__Task statement__. Scale the records between the line holding "Click the small delivery box rectangle" and the line holding "pos(155,313)", inclusive, by repeating those lines in full with every coordinate in the answers multiplied by 1.65 and rounded to a whole number, halves rounded up. Return only these lines, and leave the pictures out.

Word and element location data

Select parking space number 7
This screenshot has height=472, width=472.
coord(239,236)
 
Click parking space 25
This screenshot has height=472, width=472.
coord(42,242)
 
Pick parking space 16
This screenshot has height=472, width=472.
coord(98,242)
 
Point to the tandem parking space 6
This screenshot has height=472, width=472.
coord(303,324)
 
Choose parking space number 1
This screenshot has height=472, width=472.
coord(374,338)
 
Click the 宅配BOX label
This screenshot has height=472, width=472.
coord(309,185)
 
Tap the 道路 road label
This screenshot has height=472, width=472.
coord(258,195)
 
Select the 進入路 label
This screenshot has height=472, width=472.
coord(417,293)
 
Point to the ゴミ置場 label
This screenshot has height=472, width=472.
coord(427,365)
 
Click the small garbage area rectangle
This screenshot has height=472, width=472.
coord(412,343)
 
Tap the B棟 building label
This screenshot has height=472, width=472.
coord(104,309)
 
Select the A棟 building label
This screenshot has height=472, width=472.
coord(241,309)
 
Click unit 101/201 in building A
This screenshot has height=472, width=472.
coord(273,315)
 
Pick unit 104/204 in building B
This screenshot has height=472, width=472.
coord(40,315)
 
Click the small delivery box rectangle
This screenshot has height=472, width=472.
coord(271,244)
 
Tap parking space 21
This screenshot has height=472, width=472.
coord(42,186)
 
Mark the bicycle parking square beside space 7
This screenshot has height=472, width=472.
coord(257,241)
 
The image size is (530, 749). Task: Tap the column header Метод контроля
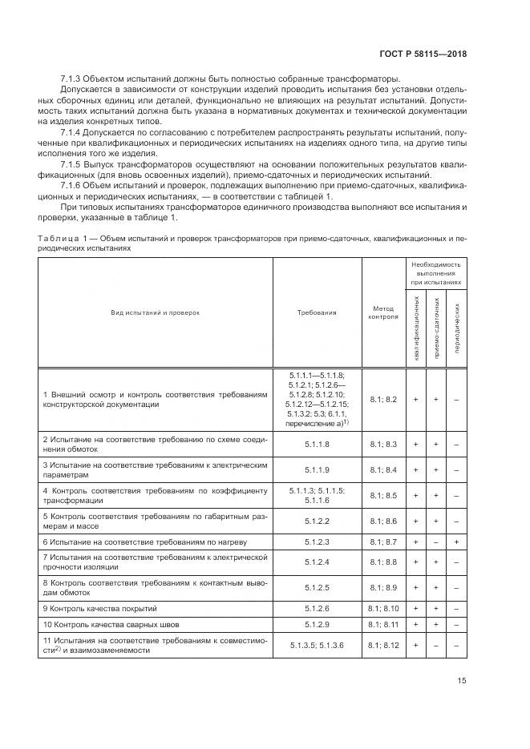pos(382,312)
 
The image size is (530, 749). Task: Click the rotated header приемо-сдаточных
pos(437,328)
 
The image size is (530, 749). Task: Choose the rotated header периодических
pos(456,328)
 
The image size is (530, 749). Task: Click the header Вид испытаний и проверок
pos(155,313)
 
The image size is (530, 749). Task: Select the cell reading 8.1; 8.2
pos(382,399)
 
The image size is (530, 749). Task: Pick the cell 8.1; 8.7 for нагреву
pos(382,542)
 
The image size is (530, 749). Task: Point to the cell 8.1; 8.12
pos(382,644)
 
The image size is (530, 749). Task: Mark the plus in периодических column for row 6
pos(456,542)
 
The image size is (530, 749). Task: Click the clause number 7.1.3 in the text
pos(72,78)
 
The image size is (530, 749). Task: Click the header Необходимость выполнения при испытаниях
pos(436,273)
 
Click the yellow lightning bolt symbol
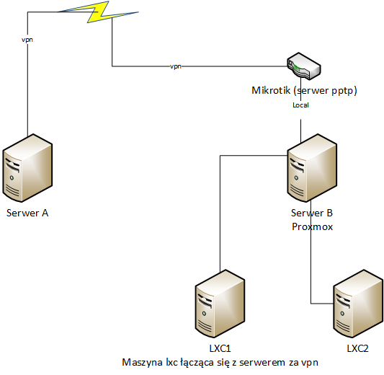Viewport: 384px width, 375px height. pos(98,12)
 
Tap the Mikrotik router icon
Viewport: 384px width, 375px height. pos(304,66)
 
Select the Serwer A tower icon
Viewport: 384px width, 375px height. pos(27,168)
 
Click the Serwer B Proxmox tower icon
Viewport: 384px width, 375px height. pos(312,168)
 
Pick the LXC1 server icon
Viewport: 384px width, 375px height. pos(220,304)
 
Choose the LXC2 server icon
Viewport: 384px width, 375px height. pos(358,304)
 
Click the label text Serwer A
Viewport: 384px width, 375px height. pos(27,213)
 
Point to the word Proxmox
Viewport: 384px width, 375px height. pos(312,226)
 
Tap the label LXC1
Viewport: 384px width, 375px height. pos(220,348)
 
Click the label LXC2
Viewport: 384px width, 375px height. pos(358,348)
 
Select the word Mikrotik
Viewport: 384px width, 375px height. pos(271,90)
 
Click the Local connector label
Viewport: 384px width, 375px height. pos(300,105)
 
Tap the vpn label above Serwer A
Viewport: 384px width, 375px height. pos(27,40)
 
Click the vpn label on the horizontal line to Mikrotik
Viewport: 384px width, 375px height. pos(176,66)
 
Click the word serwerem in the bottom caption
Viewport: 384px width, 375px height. pos(262,362)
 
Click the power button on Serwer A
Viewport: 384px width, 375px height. pos(12,178)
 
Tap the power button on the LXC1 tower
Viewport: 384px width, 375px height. pos(204,314)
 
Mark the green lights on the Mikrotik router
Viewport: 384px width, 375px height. pos(297,68)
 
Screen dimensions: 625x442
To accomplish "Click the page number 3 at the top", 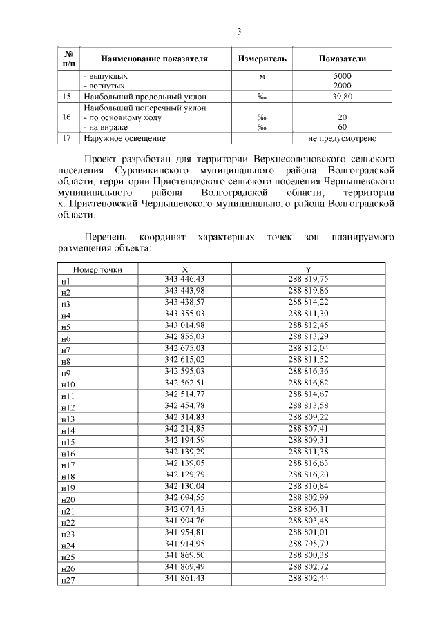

__Output below__.
Click the small delivery box rectangle
This screenshot has height=472, width=472.
coord(447,403)
 
Tap parking space 21
This screenshot has height=472, width=472.
coord(69,307)
 
Mark the bicycle parking square beside space 7
This screenshot has height=472, width=472.
coord(424,398)
 
The image size is (530, 749). Task: Tap the column header Метод контроля
pos(630,515)
 
The image size is (530, 749). Task: Click the rotated header приемо-сдаточных
pos(721,541)
 
The image size is (530, 749). Task: Choose the rotated header периодических
pos(752,541)
 
The image size is (530, 749). Task: Click the header Вид испытаний и проверок
pos(256,516)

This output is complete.